__Source records__:
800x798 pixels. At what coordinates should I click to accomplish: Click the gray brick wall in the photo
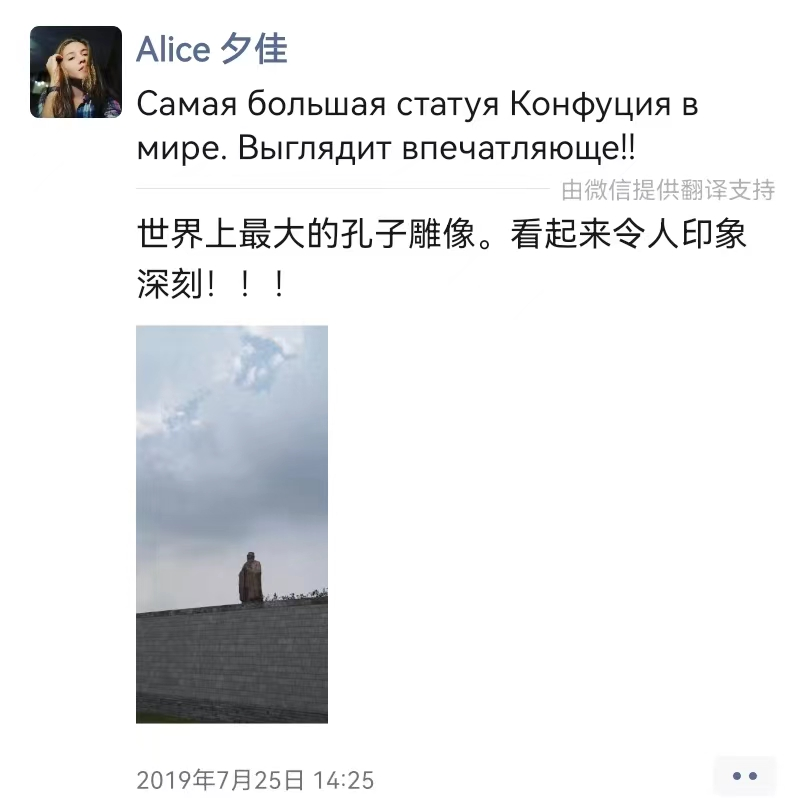point(232,661)
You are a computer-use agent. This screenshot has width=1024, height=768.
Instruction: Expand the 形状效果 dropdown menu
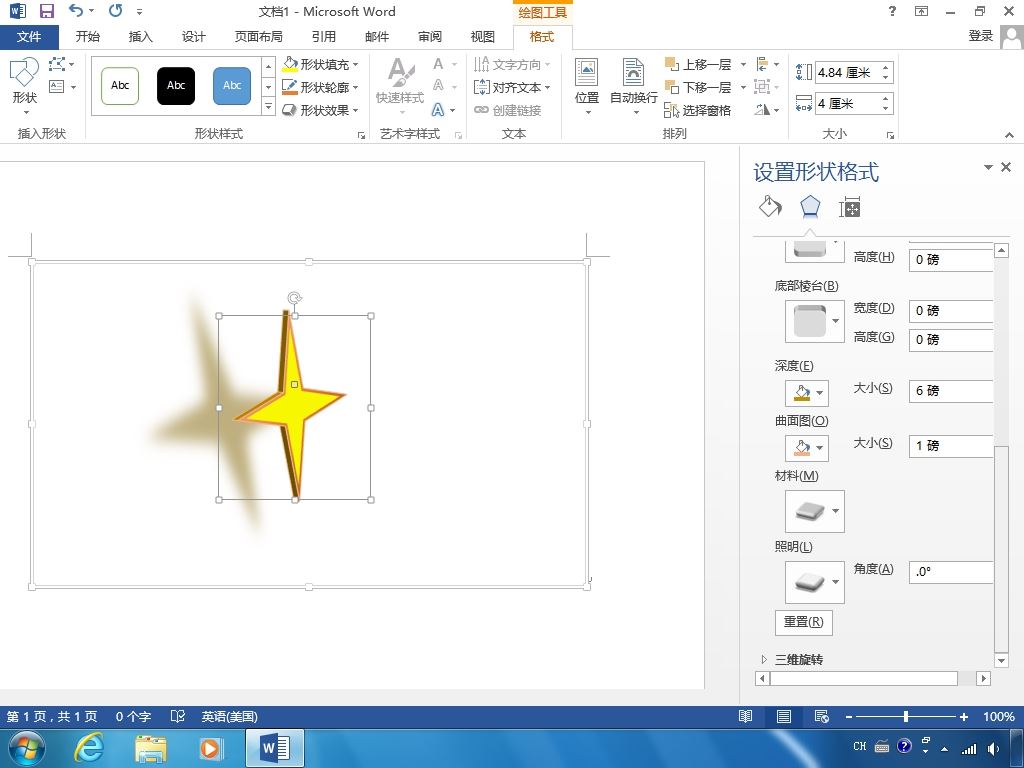(x=321, y=110)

__Assignment__: Retype all entries exactly as they appear, dropping the images.

__Response below__:
800x798 pixels. At what coordinates should I click to accomplish: Click the gray brick wall in the photo
point(232,661)
You are a computer-use agent. This screenshot has width=1024, height=768.
Instruction: Expand the 形状效果 dropdown menu
(x=321, y=110)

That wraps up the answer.